Tudo começa com a amizade. Conheci os Lombrigas antes mesmo de entrar para os Inércia. A ligação com a cena de São Gonçalo e do Rio foi crescendo com o tempo. Cada músico que passou por aqui trouxe o seu estilo e influências.
Às vezes tínhamos uma bateria mais pesada, outras vezes riffs mais cadenciados ou agressivos. Variava com o humor do dia, haha. Mas o mais importante é que criámos laços de amizade que se mantêm até hoje.
Têm tocado menos nos últimos tempos. Há planos para novo material ou um novo lançamento?
Sim, com certeza! Já mencionei antes, essa é a vontade. Convidámos o Luiz “LC” Cláudio para ser o novo guitarrista. O Vitor Hugo, que estava connosco desde 2024, decidiu sair e dar lugar ao LC, cuja pegada é diferente e mais próxima da nossa nova proposta.
Estamos parados desde maio de 2025, mas já atualizei o repertório.
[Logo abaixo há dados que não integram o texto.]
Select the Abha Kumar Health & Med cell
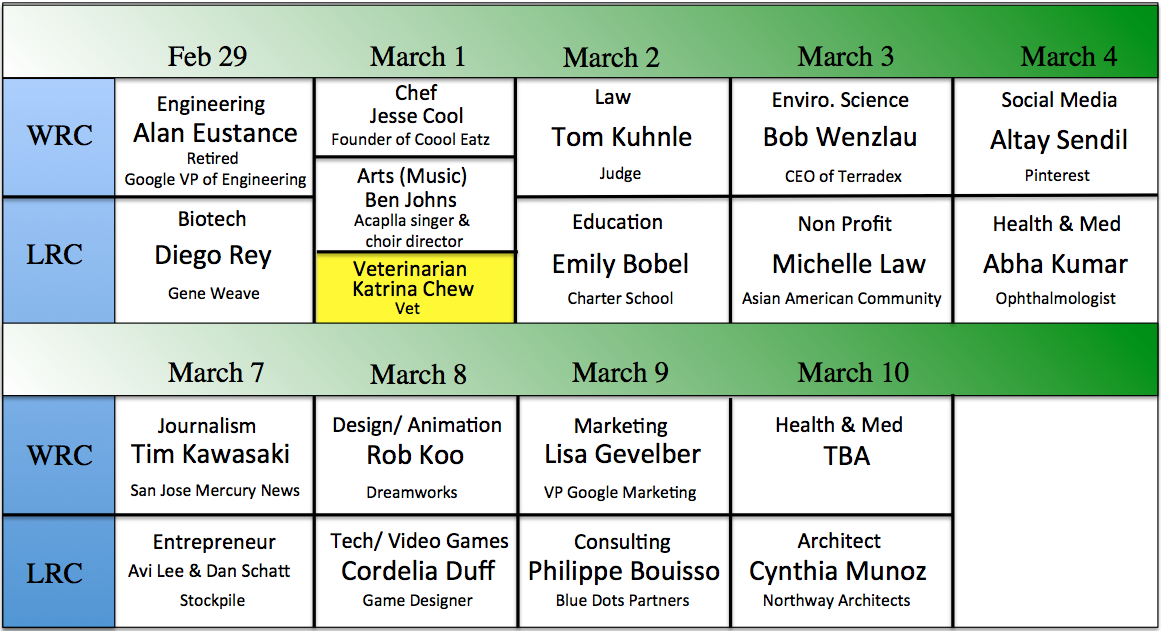Image resolution: width=1161 pixels, height=631 pixels. coord(1055,261)
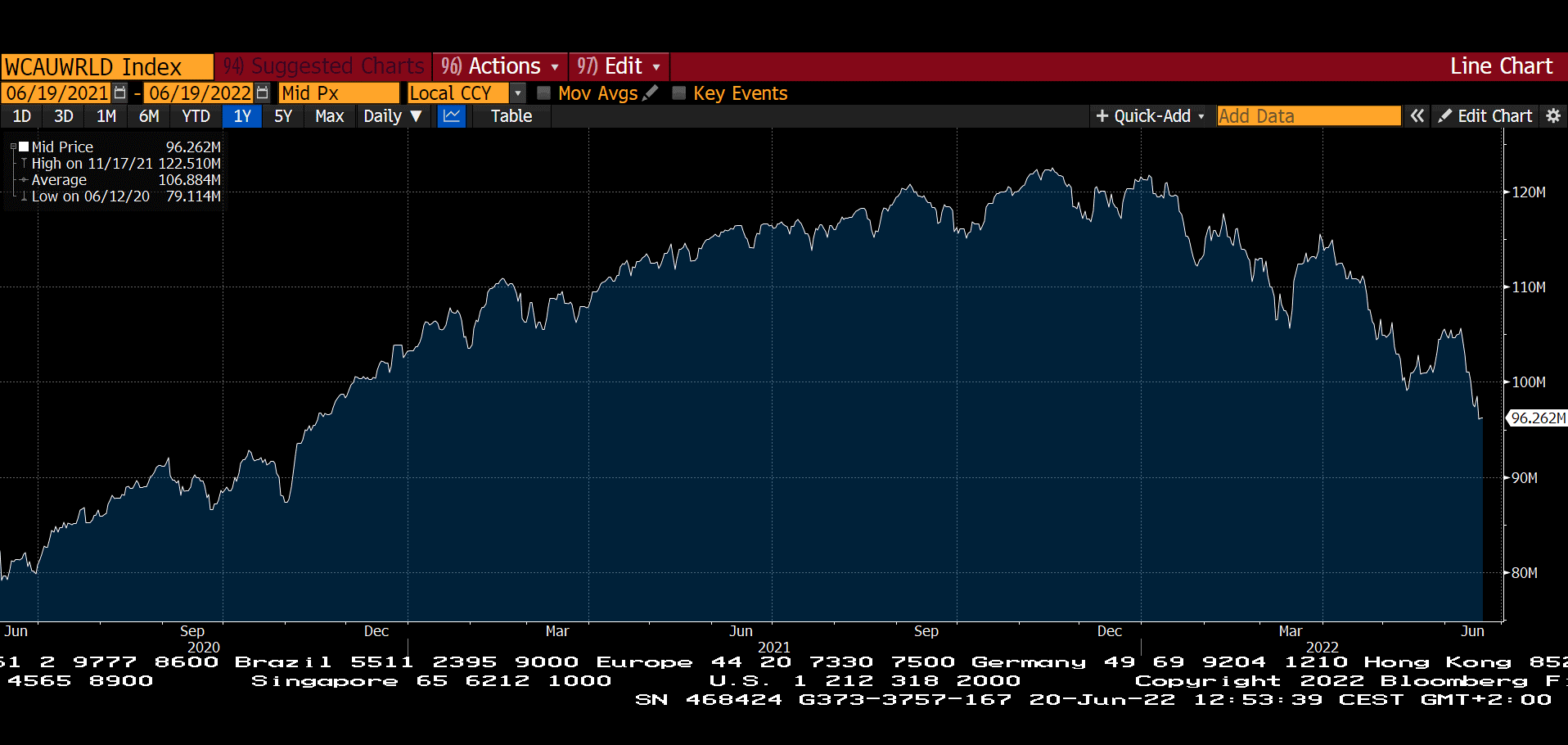The width and height of the screenshot is (1568, 745).
Task: Click the Add Data input field
Action: click(1308, 116)
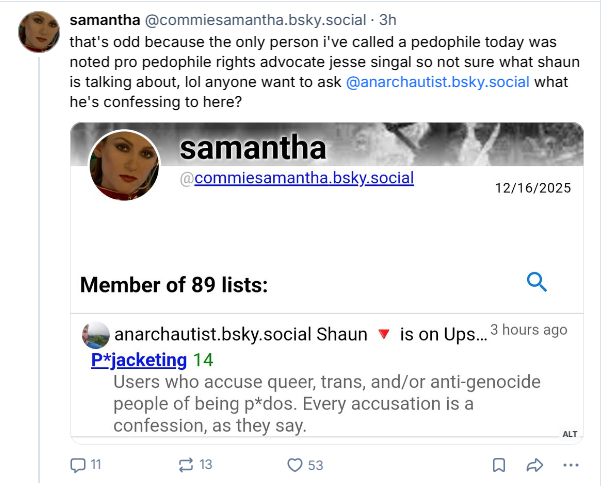Click the repost count 13
The height and width of the screenshot is (486, 602).
click(206, 465)
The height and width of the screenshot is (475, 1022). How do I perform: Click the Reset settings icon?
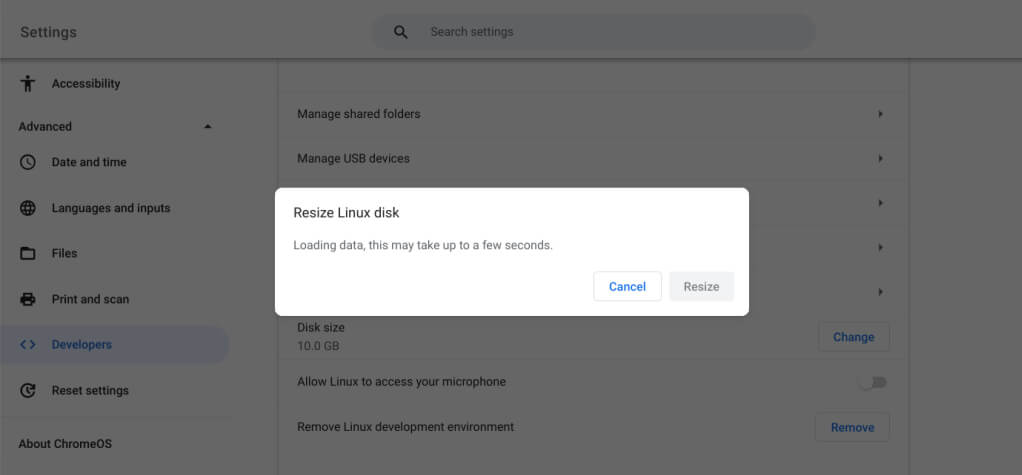pyautogui.click(x=28, y=391)
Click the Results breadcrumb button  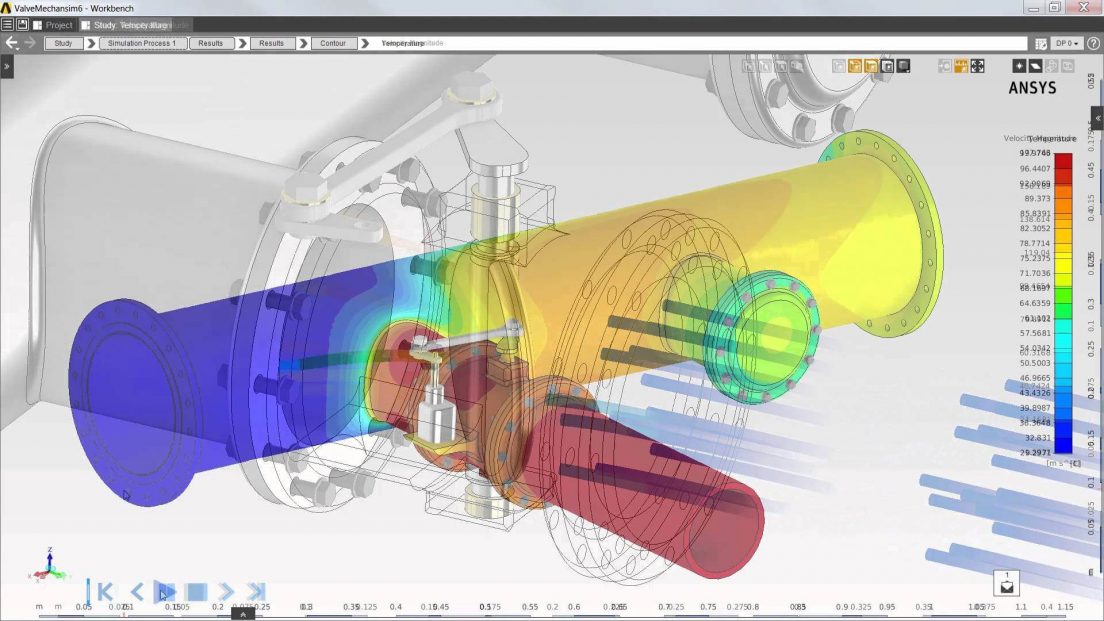211,43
Queria mesmo resgatar temas do primeiro CD. Andava cansado de tocar sempre as mesmas músicas e cheguei ao ponto de me aborrecer, eu, que era o mais entusiasmado da banda.
Estamos a preparar ensaios para agosto. Também está em curso um CD online com músicas cover, faixas de estúdio que nunca lançámos, uma espécie de antologia do que fomos tocando ao longo da carreira.
Se tudo correr bem, queremos sim gravar um novo CD.
Para quem está a descobrir os Inércia agora que fase da banda melhor resume a essência do vosso som e atitude?
Difícil escolher! Da primeira fase, diria, que temas como, Manifesto e Farsantes da Paz, (esta vai voltar aos setlists!). Da segunda fase, Sem Preço para a Liberdade e P.N.C., que até virou um hit, haha. Da terceira fase, Cidade Maravilhosa? e Eu Digo Não!.
Estas músicas representam bem a nossa fúria e atitude no palco, o tipo de som que faz o público cantar conosco.
Espero que possamos causar, por menor que seja, um impacto como o que o Cólera causou em nós. São essas bandas que deixam um legado, mesmo com a perda do seu vocalista. Quem sabe um dia possamos inspirar alguém da mesma forma. Obrigado Miguel pelas excelentes perguntas, e à Rock Zone/Backstage 2.0 por esta oportunidade. Espero ver-vos num dos nossos concertos!